◆ **Study text**:
((

Around 400 people in Hawke’s Bay and the East Coast still haven’t been heard from since Cyclone Gabrielle hit.
That’s down from more than 1000 on Tuesday. But police are growing increasingly concerned about those who are yet to be contacted.
It is a confronting sight along the Hawke’s Bay coast as dogs look for signs of people against a disastrous backdrop.
It used to be the train tracks at the mouth of the Tutaekuri and Ngaruroro rivers, but they’ve been flipped 180 and spat towards the ocean. And canine units were seen as they continue to comb the beach.
While scenes of utter devastation remain, communities wonder where to start the clean up
All as rumours swirl about a growing body count. Eastern District Commander Superintendent Jeanette Park shut those rumours down on Wednesday.
“I can’t rule out any future fatalities but I can stand here and say we haven’t located anyone else about the nine people confirmed at this point [in my region].”
There’s a serious concern for those yet to be located.
“I acknowledge people’s pain and hurt trying to find loved ones. We are working hard and our investigation team is well across this. We have more than 100 people in Wellington working towards reconciliation,” Supt Park said.
For those who survived, it’s a case of what now.
Up the Tutaekuri River, Newshub made it to Springfield Rd and Di and Steve’s Gillum’s flood-ravaged orchard.
“We’ve had the benefit of Mother Nature for 30-odd years and Mother Nature decided to take a little bit back,” Steve said.
They escaped battered and bruised after accounting for the dozens of workers.

))

◆ **Problem statement**: According to the Cyclone Gabrielle report, how many people in Hawke's Bay and the East Coast still had not been heard from? None of the records are used for this work.

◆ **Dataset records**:
((

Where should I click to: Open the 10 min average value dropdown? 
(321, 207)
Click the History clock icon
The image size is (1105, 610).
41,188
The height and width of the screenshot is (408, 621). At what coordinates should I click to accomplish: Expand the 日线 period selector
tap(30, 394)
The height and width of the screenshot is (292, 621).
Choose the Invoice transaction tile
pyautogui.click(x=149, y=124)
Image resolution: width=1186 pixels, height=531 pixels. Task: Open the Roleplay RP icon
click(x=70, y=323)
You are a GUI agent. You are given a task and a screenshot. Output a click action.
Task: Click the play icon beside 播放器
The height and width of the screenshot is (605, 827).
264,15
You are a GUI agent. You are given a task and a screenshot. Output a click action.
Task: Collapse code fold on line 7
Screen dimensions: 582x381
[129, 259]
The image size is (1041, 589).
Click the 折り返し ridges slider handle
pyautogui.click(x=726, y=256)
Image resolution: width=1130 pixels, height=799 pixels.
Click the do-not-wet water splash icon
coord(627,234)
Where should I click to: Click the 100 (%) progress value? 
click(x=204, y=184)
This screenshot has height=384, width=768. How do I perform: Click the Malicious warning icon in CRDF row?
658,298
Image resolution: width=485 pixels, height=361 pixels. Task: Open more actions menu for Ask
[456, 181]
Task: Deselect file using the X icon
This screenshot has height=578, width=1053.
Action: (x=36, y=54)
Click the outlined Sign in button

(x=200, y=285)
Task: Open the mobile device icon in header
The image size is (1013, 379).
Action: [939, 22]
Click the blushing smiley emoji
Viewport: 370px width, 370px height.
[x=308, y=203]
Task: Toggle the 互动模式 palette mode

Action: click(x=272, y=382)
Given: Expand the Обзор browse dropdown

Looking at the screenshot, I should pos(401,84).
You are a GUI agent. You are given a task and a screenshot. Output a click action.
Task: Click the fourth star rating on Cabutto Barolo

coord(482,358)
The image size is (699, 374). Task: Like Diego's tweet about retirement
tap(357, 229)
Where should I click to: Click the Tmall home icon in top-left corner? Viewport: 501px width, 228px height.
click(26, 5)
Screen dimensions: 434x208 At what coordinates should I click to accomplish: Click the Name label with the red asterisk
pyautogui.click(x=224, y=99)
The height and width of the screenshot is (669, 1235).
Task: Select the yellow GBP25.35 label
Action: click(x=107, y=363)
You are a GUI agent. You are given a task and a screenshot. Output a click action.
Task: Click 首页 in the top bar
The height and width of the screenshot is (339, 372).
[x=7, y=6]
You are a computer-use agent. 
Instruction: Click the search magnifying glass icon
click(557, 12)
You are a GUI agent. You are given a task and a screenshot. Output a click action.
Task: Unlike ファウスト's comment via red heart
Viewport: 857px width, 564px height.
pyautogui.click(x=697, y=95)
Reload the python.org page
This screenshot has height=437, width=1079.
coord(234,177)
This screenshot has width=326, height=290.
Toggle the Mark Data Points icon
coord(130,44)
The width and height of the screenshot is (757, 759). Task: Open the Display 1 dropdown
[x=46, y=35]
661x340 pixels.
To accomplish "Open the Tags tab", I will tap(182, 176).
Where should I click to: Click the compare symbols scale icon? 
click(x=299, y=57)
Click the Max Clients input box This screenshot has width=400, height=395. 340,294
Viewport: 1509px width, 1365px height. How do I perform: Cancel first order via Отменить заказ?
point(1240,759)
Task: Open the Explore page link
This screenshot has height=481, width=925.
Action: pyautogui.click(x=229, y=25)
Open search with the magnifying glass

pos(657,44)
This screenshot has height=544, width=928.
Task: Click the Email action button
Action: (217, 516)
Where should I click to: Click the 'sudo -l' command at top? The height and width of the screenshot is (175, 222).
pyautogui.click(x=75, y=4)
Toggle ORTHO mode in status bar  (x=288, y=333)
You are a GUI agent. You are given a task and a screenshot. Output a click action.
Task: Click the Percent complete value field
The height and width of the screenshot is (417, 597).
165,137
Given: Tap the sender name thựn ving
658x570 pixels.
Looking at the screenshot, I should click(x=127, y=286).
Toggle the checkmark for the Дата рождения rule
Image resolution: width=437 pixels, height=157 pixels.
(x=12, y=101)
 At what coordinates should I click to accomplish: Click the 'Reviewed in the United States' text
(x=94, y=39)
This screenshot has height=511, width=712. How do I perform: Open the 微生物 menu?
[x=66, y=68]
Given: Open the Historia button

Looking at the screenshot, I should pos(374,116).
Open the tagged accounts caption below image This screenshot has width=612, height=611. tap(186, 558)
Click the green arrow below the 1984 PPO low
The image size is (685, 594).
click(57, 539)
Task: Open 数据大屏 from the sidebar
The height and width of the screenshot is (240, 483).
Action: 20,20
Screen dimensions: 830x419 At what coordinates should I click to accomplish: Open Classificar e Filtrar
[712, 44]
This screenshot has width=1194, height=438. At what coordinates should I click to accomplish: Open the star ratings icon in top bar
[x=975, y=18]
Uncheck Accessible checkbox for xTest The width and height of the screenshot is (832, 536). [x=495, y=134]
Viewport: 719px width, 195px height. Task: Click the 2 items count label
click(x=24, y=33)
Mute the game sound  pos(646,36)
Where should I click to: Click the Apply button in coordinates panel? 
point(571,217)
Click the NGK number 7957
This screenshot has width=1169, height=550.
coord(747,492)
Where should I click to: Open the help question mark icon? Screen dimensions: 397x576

))

◆ **Answer area**: Around 400 people.